If someone has a long sentence, and a high school diploma, they are usually assigned a job. Prisons seem to leave people with sentences under a year alone. People without a high school diploma or GED are directed to classes. But others are encouraged to work. Interviewees reported jobs from making state license plates, cabinet making, maintenance work, painting, farm work, warehouse work, kitchen work, laundry, cleaner, landscaping, remodeling construction, cement crew, and teacher’s assistant. There are hundreds of possibilities. Jobs may be at the prison, in nearby businesses or in county offices and facilities.
In some prisons, inmates do their own laundry. In other prisons, it’s a prized job. It’s kind of a power trip since prisoners do not want to anger the person doing their laundry. Working in the kitchen is also a sought after job, as are the jobs outside the prison walls. Most jobs are worked between six and eight hours a day.
Many government entities take advantage of the low cost, continually available labor force that inmates represent. Using inmate labor saves the agency money and it has the added benefit of providing job training. Prisoners do maintenance and landscaping on government buildings and properties. Often state departments of motor vehicles have prisoners fielding phone calls. When you call the motor vehicle department, that’s why you get the message do not give the first level respondents any personal information. Inmates man local fire stations in California, Georgia and other states and across the country they are “hotshots”, fighting out of control forest fires.

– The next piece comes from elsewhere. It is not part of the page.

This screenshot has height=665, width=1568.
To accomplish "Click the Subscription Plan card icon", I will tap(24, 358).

Over 12,000 Federal inmates work for UNICOR, a government corporation with over 80 factories in prison facilities. In 2016, the company reported net income of over $44 million. Inmates get experience with vehicle repair, printing, manufacturing, and other programs. The customers are various government entities. Some states participate with “free world” corporations through the Prison Industry Enhancement Certification Program. While inmates get paid “free world” comparable salaries by the participating corporations there are sufficient payroll deductions for their room and board, victim compensation funds, family support, and taxes, to keep their income high but in line with what other prisoners earn in the prison, usually under $1 an hour. These jobs enable people who may not have skills to learn a trade, take on responsibilities, learn appropriate employment behavior and business etiquette and fill their time productively. Upon release, ex-offenders who have gone through these programs often get hired more quickly than their counterparts and tend to hold their outside jobs longer. In some programs the participants are managed by outside corporate managers, in others by Department of Corrections personnel.

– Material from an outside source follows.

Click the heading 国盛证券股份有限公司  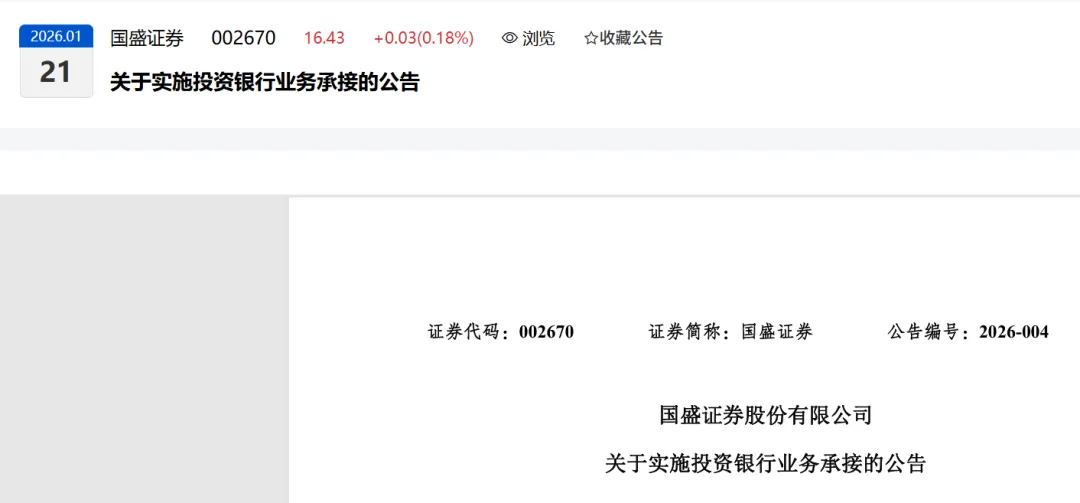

Most states have a program like Minnesota’s Minncor, this company reported being in six of the state’s prisons. They manufacture prison furniture, but they also subcontract with privately owned businesses in the state. While paid comparable salaries to outside workers, inmates don’t get benefits and they work flexible hours. A company can get American made products without investing in more space. Minncor has been profitable since 2006, they use some of their profits to offer support (bus passes, additional job training) to released workers for a year. I agree with Minncor’s website that this arrangement provides training, avoids inmate’s idleness, and reduces both tension in the prisons and recidivism but there are many who think these employment programs are taking advantage of the prisoners because they are forced to work. They consider it akin to slave labor. Based on my understanding of the program, if the employee does not perform to a satisfactory level, the employers will let them go. They can easily replace them with another inmate, eager for something useful to do and more financially rewarding than traditional institutional work.

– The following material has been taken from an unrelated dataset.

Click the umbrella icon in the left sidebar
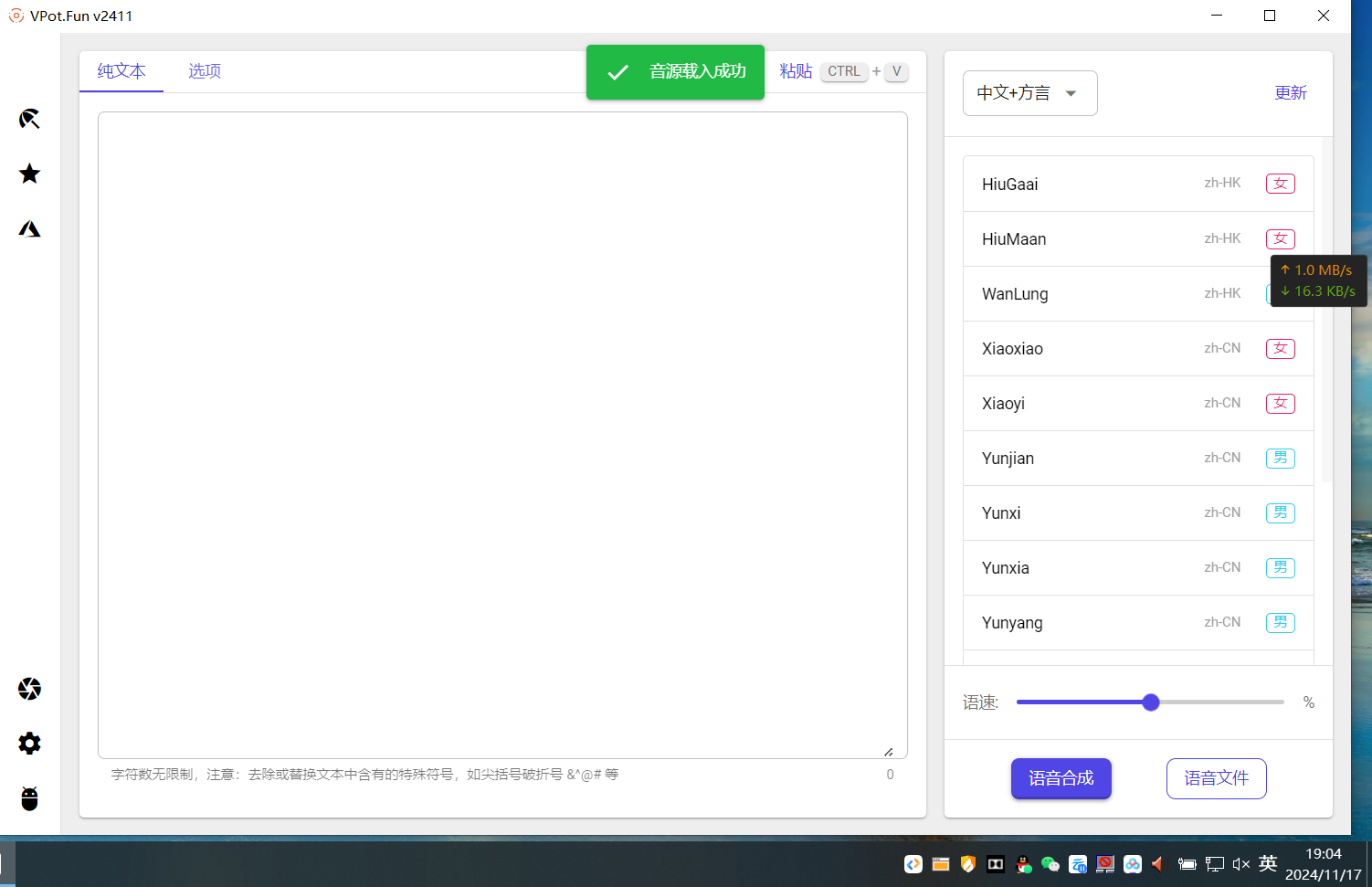This screenshot has width=1372, height=887. click(x=29, y=119)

Arizona has Arizona Correctional Industries. Inmates are either sent out to work at companies, for example, farms or carpentry factories, or work in facilities on the prison grounds in call centers, workshops, printing facilities, and even a wild horse care and training facility. Arizona Correctional Industries website makes it clear they don’t want to displace Arizona workers, but they would like to replace jobs that are outsourced to other countries or help a company avoid inconsistent additional shifts and overtime. In most states, businesses within a state can generally contract with their prison system to use their labor.
Having a job provides funds for the commissary, to visit the nurse, or to build up gate money – funds for when the inmate leaves. It offers a focus for one’s time in prison and on occasion a sense of accomplishment. It also can fill in a blank on an eventual resume.